Well this is a tough one. You've taken away the easy answers: eyes on the horizon, keep moving, there are other fish in the sea.
When I sat down here I was planning to be all worldly-wise, and say, "we've all experienced unrequited love, and I know I've had my share." But the truth is, I'm not sure I have. I've been disappointed, for sure. I've built up expectations based on the most optimistic interpretations of someone else's behavior, and then been crushed to realize I was reading it all wrong. I've fallen for men who never really opened up to me. But is this unrequited love? I don't really know.
I think I've protected myself against unrequited love by holding a part of myself in reserve. I want the other person to go first. Once upon a time I wasn't afraid to go first, to be the person who liked the other person more. Because what are the chances you're both going to have your feelings deepen in exact synchronicity? People open up at a different pace. Time was, I was able to be brave. And then I got damaged, and I wouldn't go first anymore. So I stayed aloof, kept a part of me separate, and always watched the other person for signs that would let me cut and run away.
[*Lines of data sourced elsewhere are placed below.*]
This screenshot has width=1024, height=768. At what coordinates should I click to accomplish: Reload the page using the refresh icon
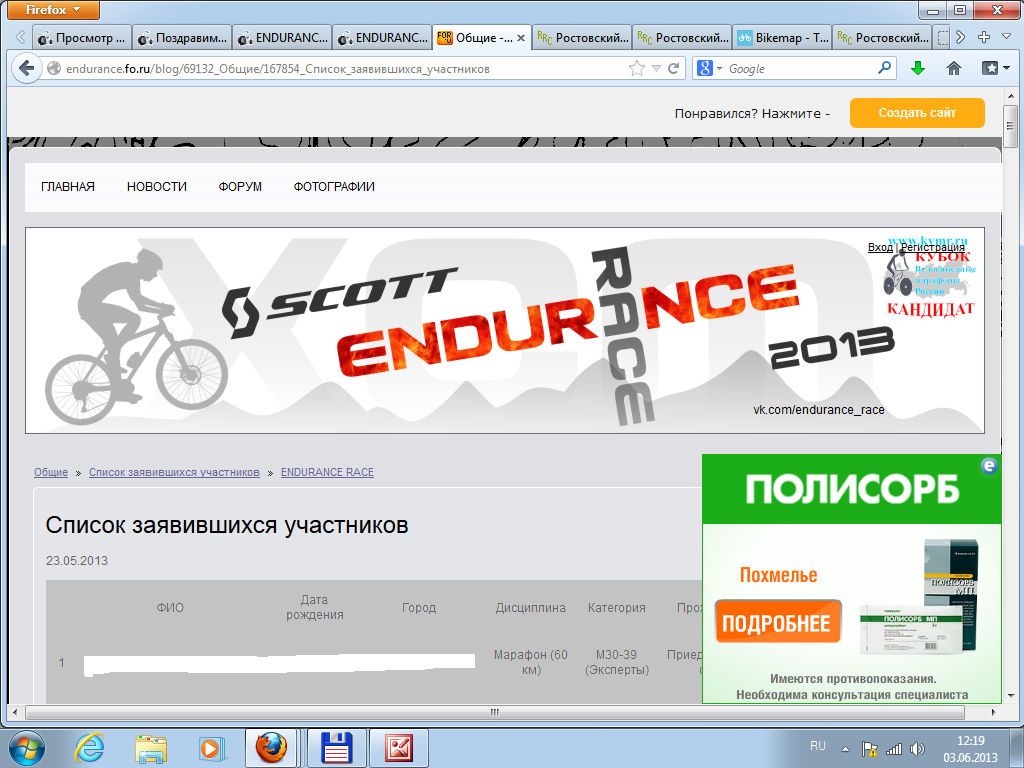674,69

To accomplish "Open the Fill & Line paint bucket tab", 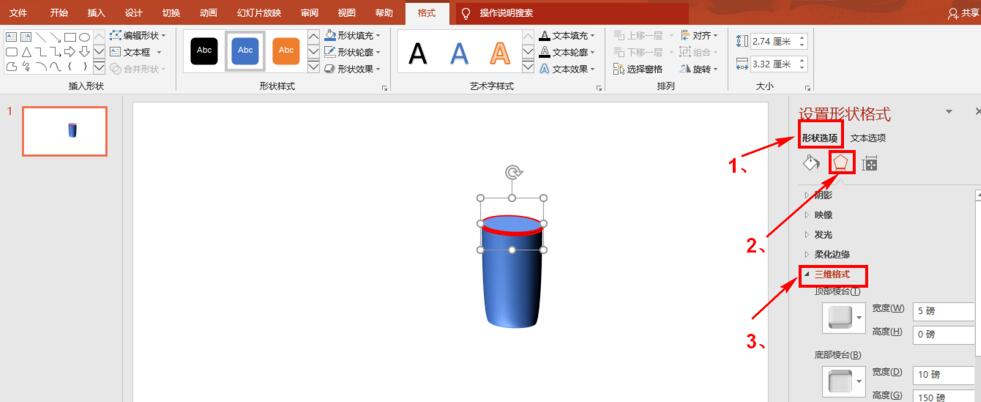I will click(x=811, y=163).
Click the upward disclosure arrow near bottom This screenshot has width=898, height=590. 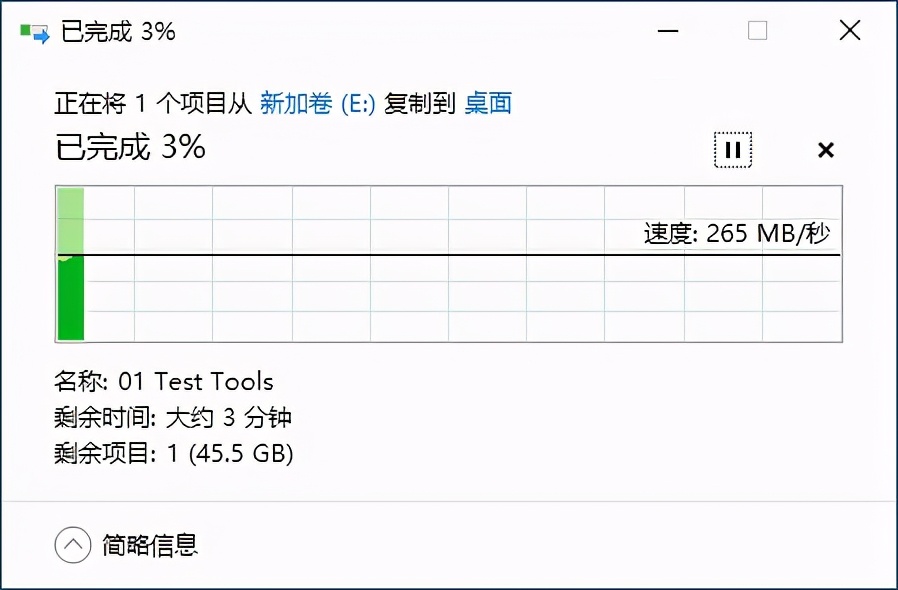coord(71,545)
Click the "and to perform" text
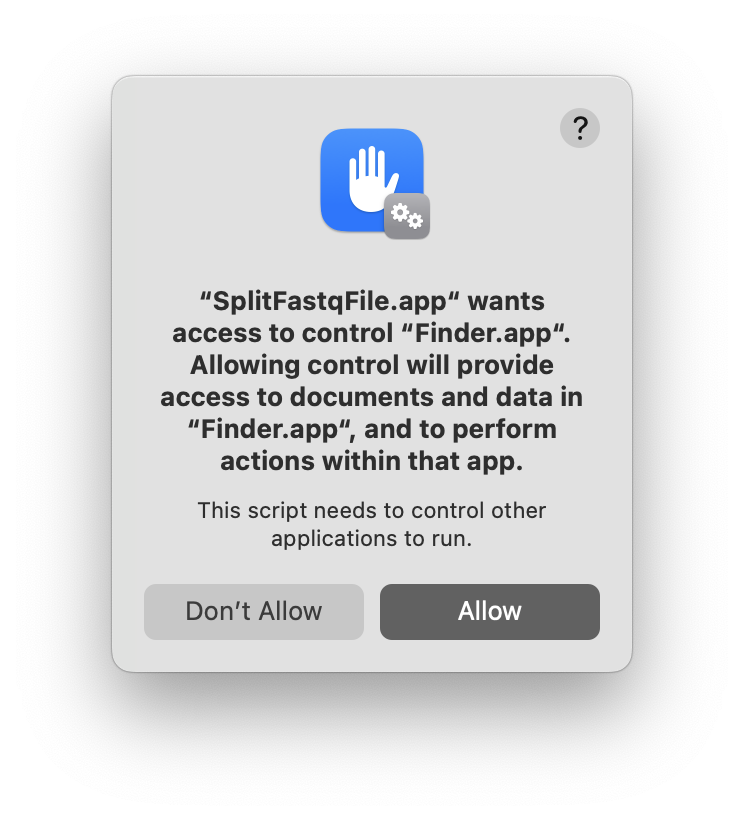Viewport: 744px width, 820px height. tap(460, 429)
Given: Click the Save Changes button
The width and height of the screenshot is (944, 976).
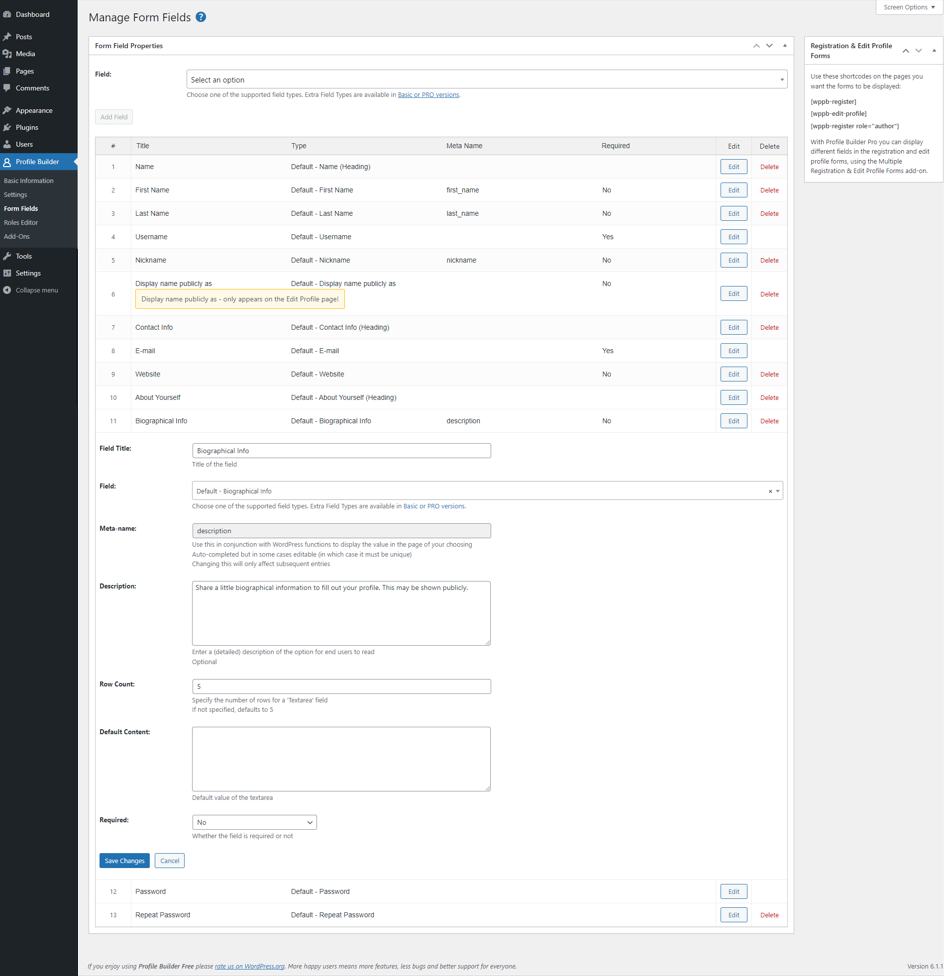Looking at the screenshot, I should click(124, 861).
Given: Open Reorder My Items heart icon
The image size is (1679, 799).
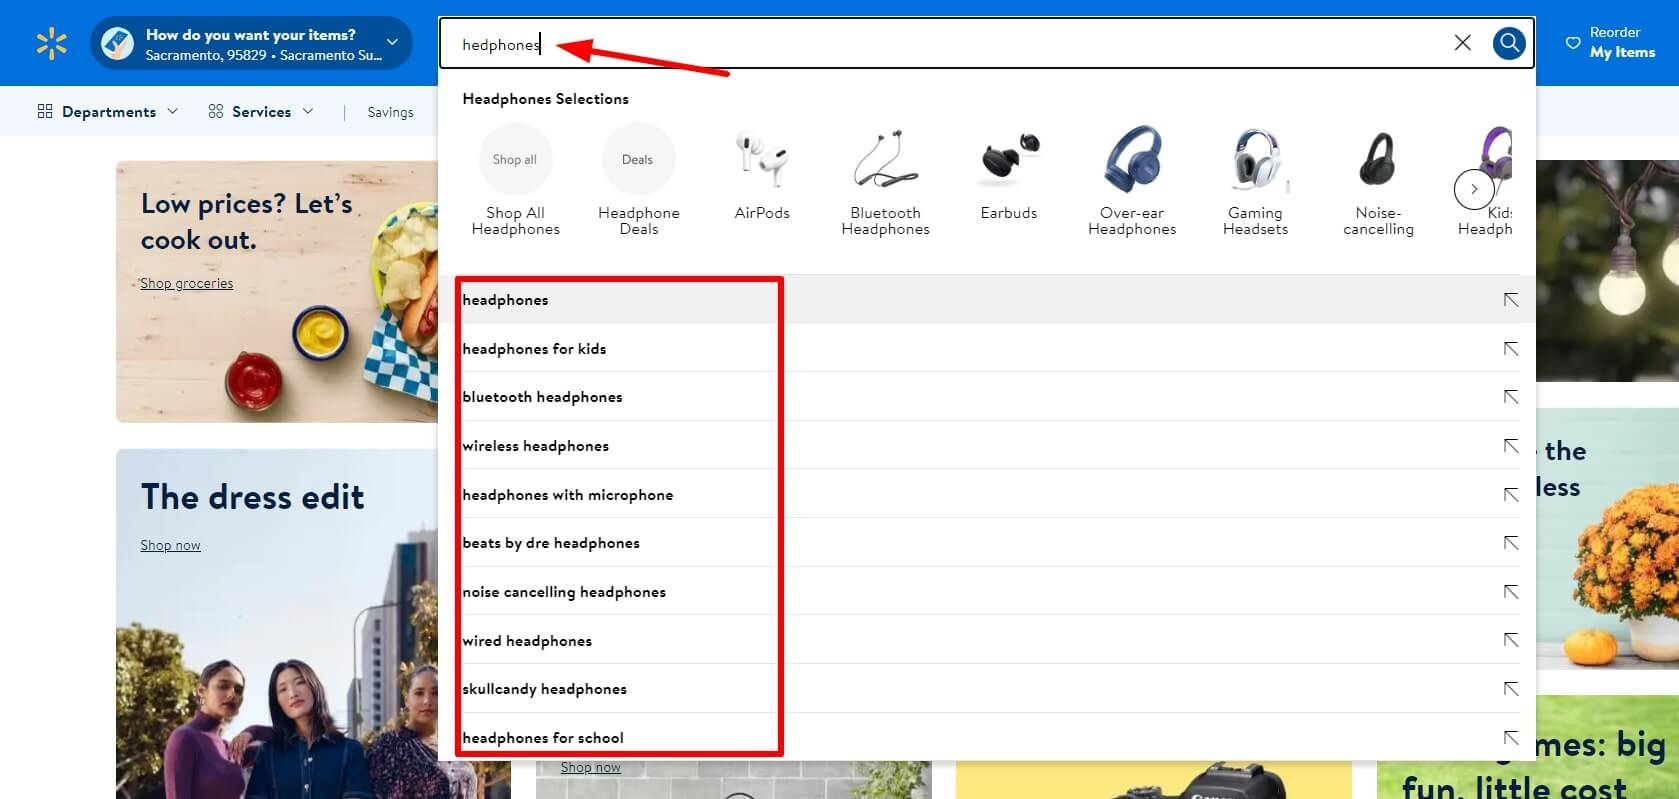Looking at the screenshot, I should tap(1573, 43).
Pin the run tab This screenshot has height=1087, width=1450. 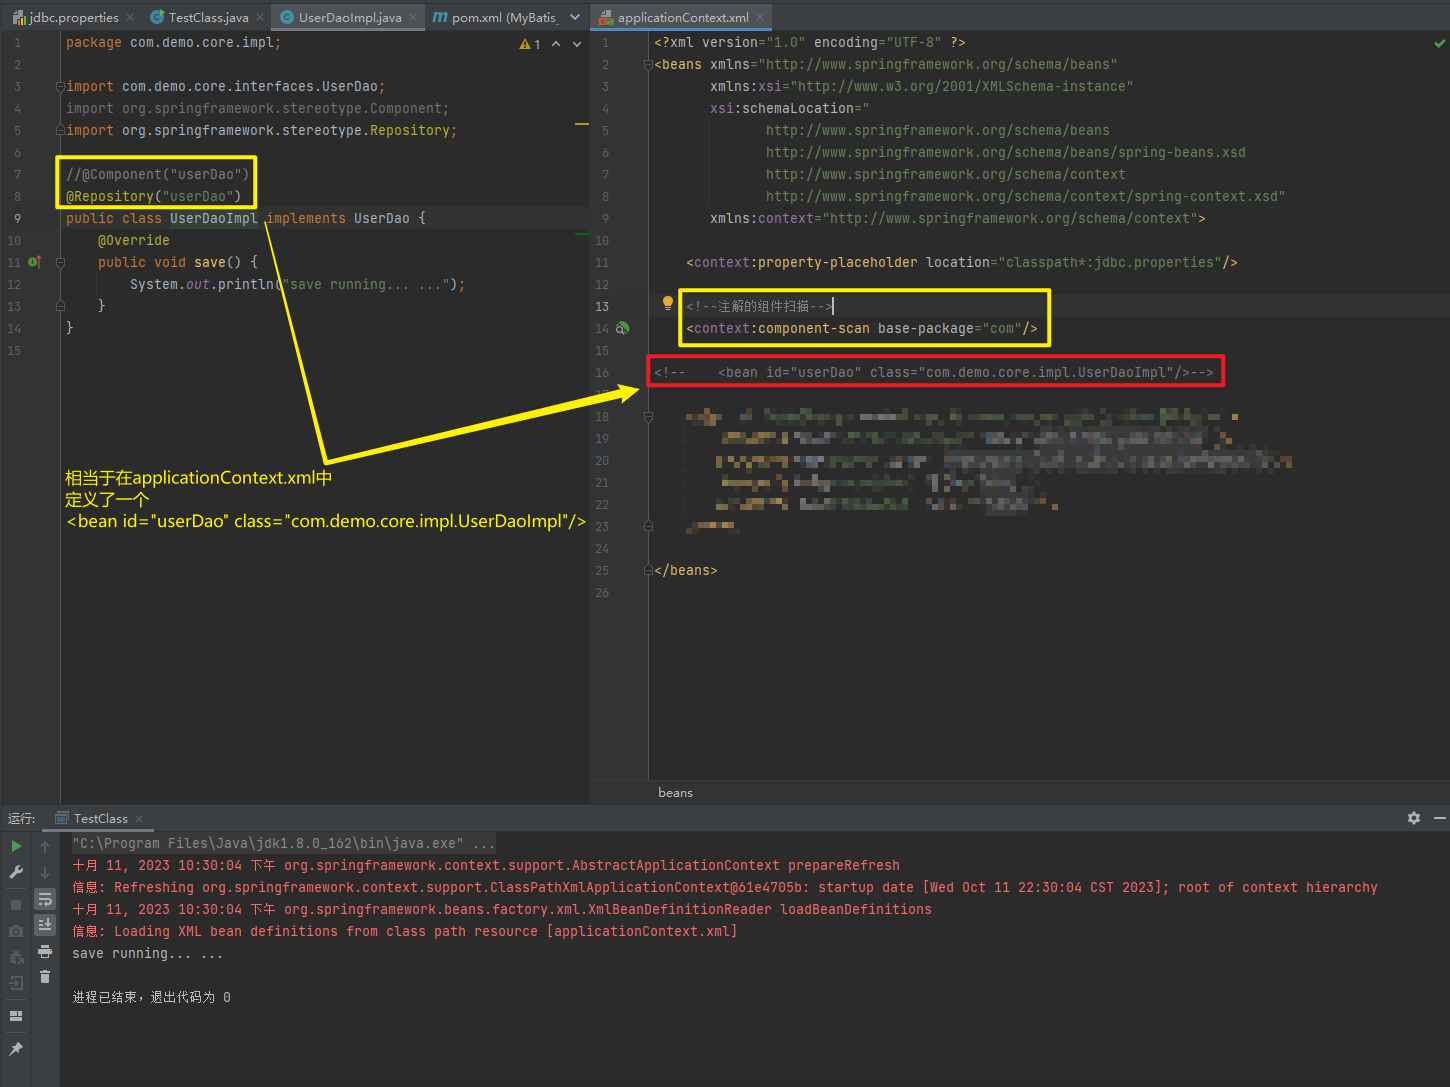[x=16, y=1049]
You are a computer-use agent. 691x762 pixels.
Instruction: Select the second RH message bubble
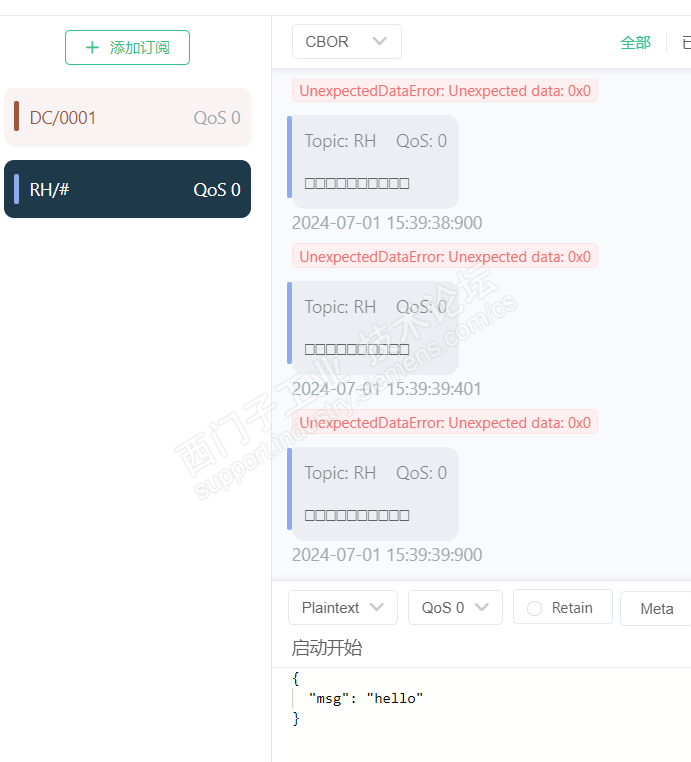point(375,328)
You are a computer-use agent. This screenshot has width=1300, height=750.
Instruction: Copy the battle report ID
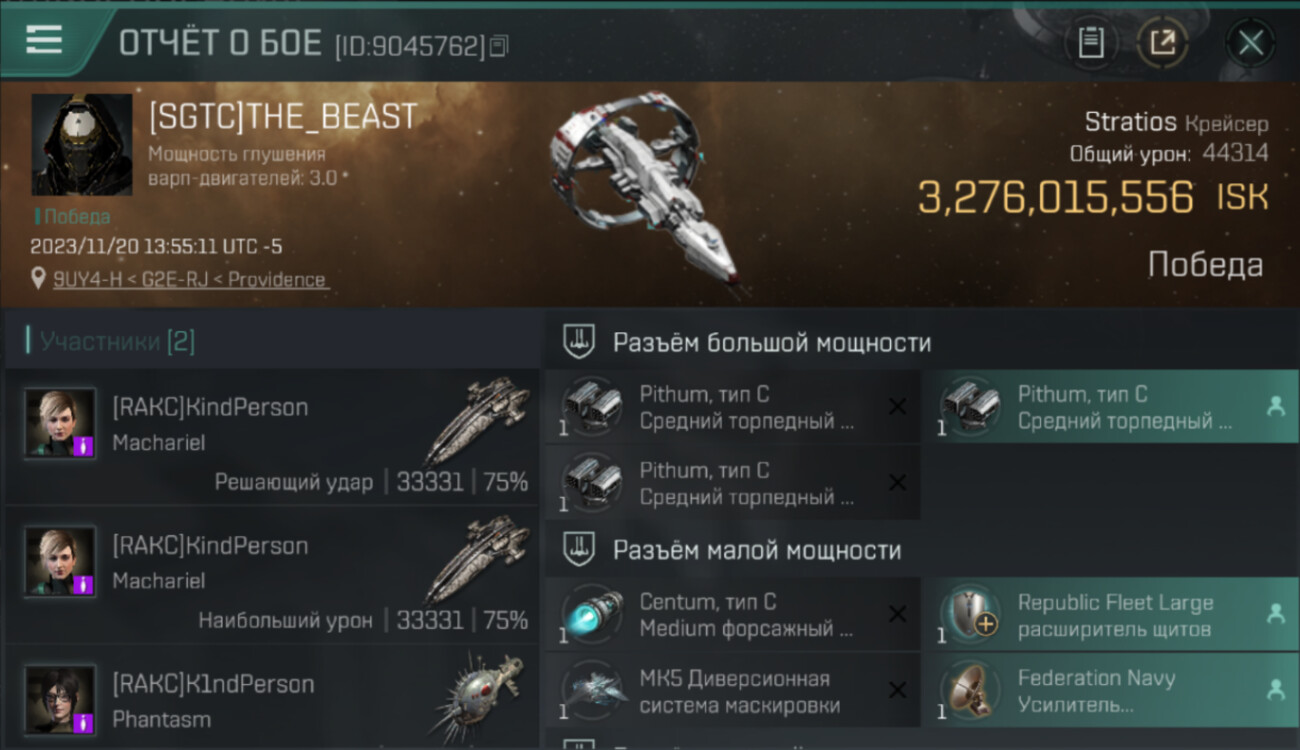pos(499,45)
It did protect me from unrequited love. But I think it protected me from real love, too.
Something is different with Mr. Next Big Thing. I don't know why, but I'm not afraid. I have some theories (he met me through this blog, for one, so I felt like he'd seen a lot of my most vulnerable self already, and I couldn't really pretend or project something stronger than I really am. Or I didn't have the energy to be elusive and reserved. I dunno.). In any event, it's an unfamiliar sensation, this enthusiastic, sappy, opening up, and it's made me see just how much I held back in prior relationships. It feels really, really good.
So I don't know if I have much to offer to you. I do think that timing is so much of connection. I know you know that just because a particular person doesn't love you back, at the same time you are able to love him/her, it doesn't mean you're unloveable. It really doesn't. It's okay to feel sad, though. It 's okay to long for something. But all that other stuff that I'm not allowed to advise is not eye-rolling pablum. It's real, and I think it's the only thing besides time that can heal the ache of wanting something you can't have: take care of yourself, date other people, be kind to the people around you, do something that makes you happy and do something that makes you feel beautiful, like your best self, once a day if you can.